Recently, Donald Trump proclaimed the week of October 18 to 24 as “National Character Counts Week.”  In an extensive notice to the public, Trump talked about the importance of moral character in Americans.

The announcement spoke of the “opportunity to show consideration for [others] … [as] an opportunity to build habits of kindness and strengthen … character.”  The intent is to highlight those people who are examples of “honour and virtue” as the country builds “lives and communities grounded in moral clarity.”

It’s a lovely sentiment.  And after laughing at the hypocrisy, I thought more about it.

What does it say that the President has to proclaim a specific week to do what most of us are taught from childhood to do on a daily basis?

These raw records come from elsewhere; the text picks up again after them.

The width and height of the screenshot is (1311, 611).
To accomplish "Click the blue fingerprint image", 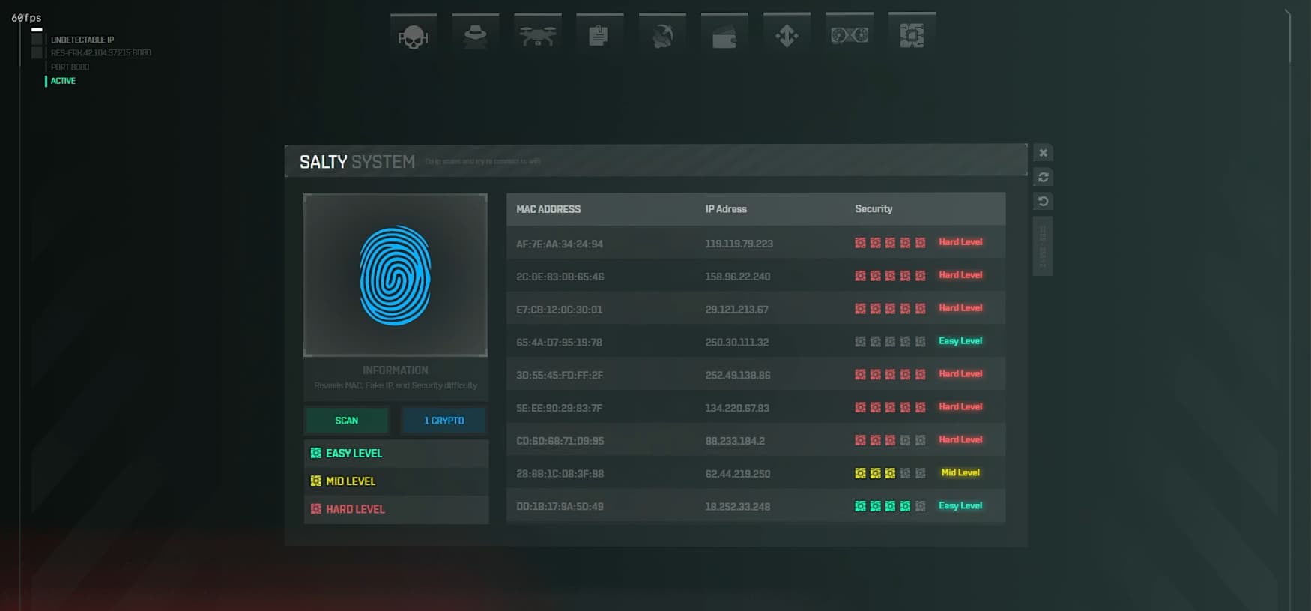I will click(396, 275).
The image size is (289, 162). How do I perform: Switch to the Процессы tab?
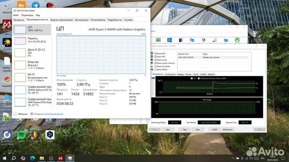19,19
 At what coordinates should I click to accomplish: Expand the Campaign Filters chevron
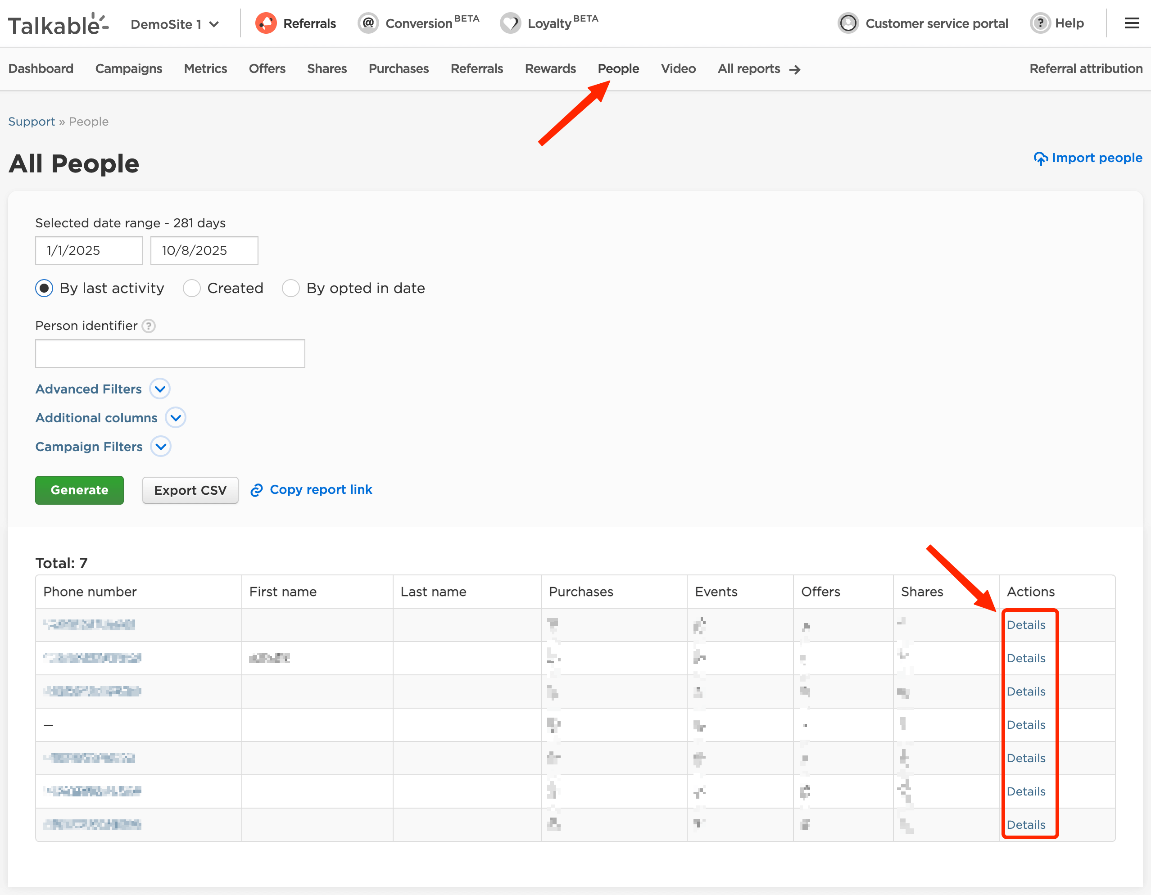(161, 447)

Given his rhetoric on the campaign trail, his lies to the media, and his personal attacks on colleagues, opponents, and minorities, one could surmise that Trump doesn’t have a handle on basic human decency.  Unfortunately, he’s not alone.

Celebrities attack one another for their political stances.  Citizen groups are planning to kidnap and murder elected officials.  And whether or not you agree with the various actions taken during the Black Lives Matter movement, there is a definite inequality in the treatment of minorities.

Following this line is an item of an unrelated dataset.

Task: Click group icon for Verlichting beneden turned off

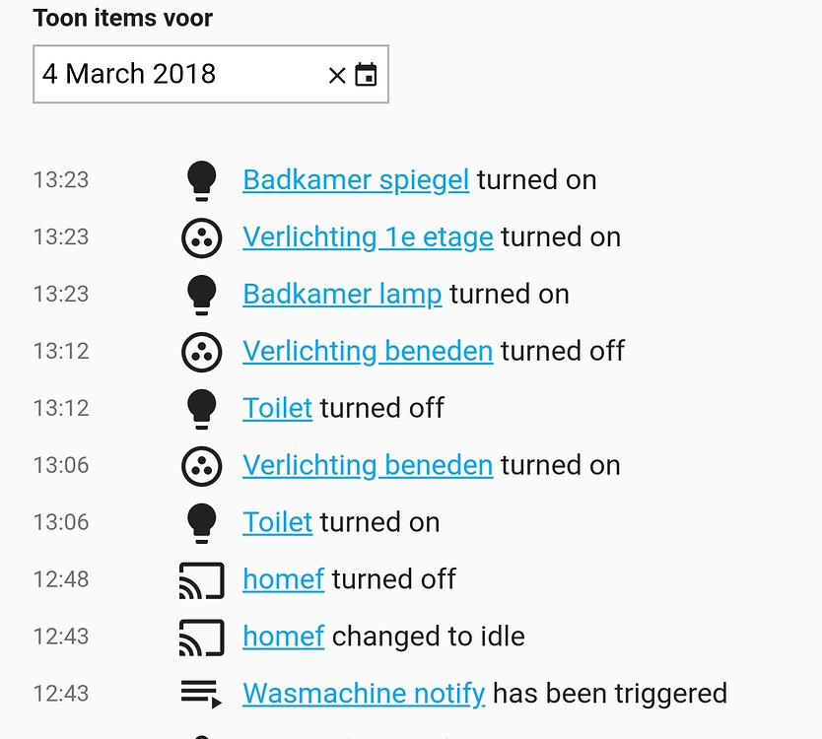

So people besides Trump are not following the basic character traits he set out in his proclamation.  And based on the few new shows that made it to the television schedule over the summer, “moral clarity” isn’t high on the average viewer’s priority list.

Recently evicted Big Brother All-Stars houseguest, Memphis Garrett, admitted he developed alliances with those he felt he could “manipulate.”  While one could argue that his treacherous behaviour led to his eviction, the other players’ actions were influenced solely by their desire to win the grand prize and not some righteous indignation or punishment.

NBC’s Weakest Link appears like a team game at first glance.  However, it celebrates taking down those weaker or the greatest threat to a player.  And that player is ultimately rewarded for those acts of self-preservation.

Until it was shut down due to safety restrictions, Survivor was the epitome of playing dirty to take down an opponent.  And after 40 seasons, it had the ratings to prove that viewers not only loved this behaviour, they also respected the players.

And this fall’s new drama Filthy Rich focuses on a bible-thumping family who makes millions off of other people’s faith.  Unfortunately, for them charity begins (and ends) at home.

Sure, the pandemic has brought forth periodic news of people helping people that warm the cockles of our hearts.  But they definitely don’t get the president’s all-important ratings that watching people behaving badly seems to.

Despite the proclamation, Trump’s usual vitriol and name-calling has continued during his Character Counts Week. So it’s completely hypocritical.  But before viewers tune in next Wednesday to see who’s won Big Brother, perhaps they should take this week to consider what they’re cheering for.  And what it says about their character.